Senators move to establish stronger federal oversight of energy markets

A group of US senators yesterday introduced legislation, called the Energy Market Oversight Act, that seeks to restore the Commodity Futures Trading Commission’s (CFTC) authority over online and bilateral energy trades and give the Federal Energy Regulatory Commission (Ferc) powers to investigate and punish possible instances of fraud and manipulation in the over-the-counter energy markets.

The senators pushing for the legislation are: Dianne Feinstein (Democrat, California), Peter Fitzgerald (Republican, Illionois), Tom Harkin (Democrat, Iowa), Richard Lugar (Republican, Indiana), Maria Cantwell (Democrat, Washington), Ron Wyden (Democrat, Oregon) and Patrick Leahy (Democrat, Vermont).

The act is, in effect, a resurrection of last year’s Feinstein-led proposals to impose tighter control of the OTC markets in the wake of Enron’s collpase and the California power crisis. Her proposals were defeated in a routine procedural vote in April 2002 that required 60 affirmative senate votes for her legislation to advance.

“The legislation would close a loophole that allows energy trades to take place online with no transparency, no record keeping and no audit trail – with no federal oversight to guard against fraud and manipulation,” Feinstein said.

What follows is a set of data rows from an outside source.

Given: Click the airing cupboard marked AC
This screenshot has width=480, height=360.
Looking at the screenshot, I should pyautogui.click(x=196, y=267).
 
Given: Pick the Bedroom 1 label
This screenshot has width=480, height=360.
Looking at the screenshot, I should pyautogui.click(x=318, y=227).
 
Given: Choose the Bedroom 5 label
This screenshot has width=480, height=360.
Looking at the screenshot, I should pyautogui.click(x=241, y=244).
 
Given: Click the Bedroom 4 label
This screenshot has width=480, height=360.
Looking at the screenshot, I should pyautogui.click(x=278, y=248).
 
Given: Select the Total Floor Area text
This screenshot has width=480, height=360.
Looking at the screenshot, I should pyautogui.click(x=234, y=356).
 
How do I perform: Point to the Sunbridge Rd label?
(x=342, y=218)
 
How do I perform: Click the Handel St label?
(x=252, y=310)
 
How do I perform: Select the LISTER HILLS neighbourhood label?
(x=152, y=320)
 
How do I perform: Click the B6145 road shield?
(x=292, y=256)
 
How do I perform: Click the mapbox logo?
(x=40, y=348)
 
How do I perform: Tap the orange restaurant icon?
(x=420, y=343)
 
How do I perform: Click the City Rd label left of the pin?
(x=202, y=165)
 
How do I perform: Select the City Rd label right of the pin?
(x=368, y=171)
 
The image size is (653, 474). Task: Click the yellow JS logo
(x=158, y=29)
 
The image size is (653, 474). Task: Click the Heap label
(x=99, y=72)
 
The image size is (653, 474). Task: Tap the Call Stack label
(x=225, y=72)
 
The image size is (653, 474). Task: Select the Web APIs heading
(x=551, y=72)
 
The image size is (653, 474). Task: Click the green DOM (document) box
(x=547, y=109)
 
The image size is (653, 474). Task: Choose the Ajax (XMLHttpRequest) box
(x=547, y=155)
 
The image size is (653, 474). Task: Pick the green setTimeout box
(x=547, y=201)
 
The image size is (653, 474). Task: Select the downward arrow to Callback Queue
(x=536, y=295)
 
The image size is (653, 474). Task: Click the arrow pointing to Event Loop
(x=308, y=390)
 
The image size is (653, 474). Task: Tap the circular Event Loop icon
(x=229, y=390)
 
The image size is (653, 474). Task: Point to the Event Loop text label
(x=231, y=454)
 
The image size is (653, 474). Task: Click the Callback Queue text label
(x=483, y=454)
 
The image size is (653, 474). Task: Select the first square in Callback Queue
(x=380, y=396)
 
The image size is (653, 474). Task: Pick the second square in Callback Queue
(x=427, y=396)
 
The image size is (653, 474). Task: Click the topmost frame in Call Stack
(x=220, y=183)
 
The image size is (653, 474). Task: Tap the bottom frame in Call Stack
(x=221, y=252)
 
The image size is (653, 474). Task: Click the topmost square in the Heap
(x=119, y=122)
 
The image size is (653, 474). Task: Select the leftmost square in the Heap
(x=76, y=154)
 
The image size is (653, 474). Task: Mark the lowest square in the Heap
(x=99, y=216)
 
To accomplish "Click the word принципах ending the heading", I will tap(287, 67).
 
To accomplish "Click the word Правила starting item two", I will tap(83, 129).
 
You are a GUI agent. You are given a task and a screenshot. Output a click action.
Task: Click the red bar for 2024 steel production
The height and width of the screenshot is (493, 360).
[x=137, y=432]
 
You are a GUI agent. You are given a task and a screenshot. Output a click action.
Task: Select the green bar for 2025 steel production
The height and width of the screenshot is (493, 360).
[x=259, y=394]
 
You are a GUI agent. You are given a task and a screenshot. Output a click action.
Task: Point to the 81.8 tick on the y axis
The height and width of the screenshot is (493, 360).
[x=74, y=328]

In 2000, Congress passed the Commodity Futures Modernization Act, which essentially exempted online and bilateral energy and metals trading from regulatory oversight. This loophole, the senators argue, allowed energy companies – such as EnronOnline – to trade billions of dollars worth of energy derivatives with no regulatory oversight. Their proposed legislation would increase notice, reporting, bookkeeping and other transparency requirements, and require energy companies to maintain sufficient capital to cover trades commensurate with risks.

The bill also seeks to prohibit 'wash trades', a practice that gained notoriety last year as a number of firms were found to be trading the same asset at the same price to boost trading volume figures. If the legislation passes, wash trades would be subject to civil penalties for each violation, and those found guilty could be imprisoned for up to 10 years. In December 2002, a former El Paso natural gas trader was indicted for reporting fictitious natural gas transactions to an industry publication, and Dynegy, Duke, El Paso, Reliant, CMS, and Williams have all admitted to engaging in wash trades.

The legislation also seeks to authorise Ferc to fine companies that do not comply with requests for information. This is the same authority that the Securities Exchange Commission has over financial institutions.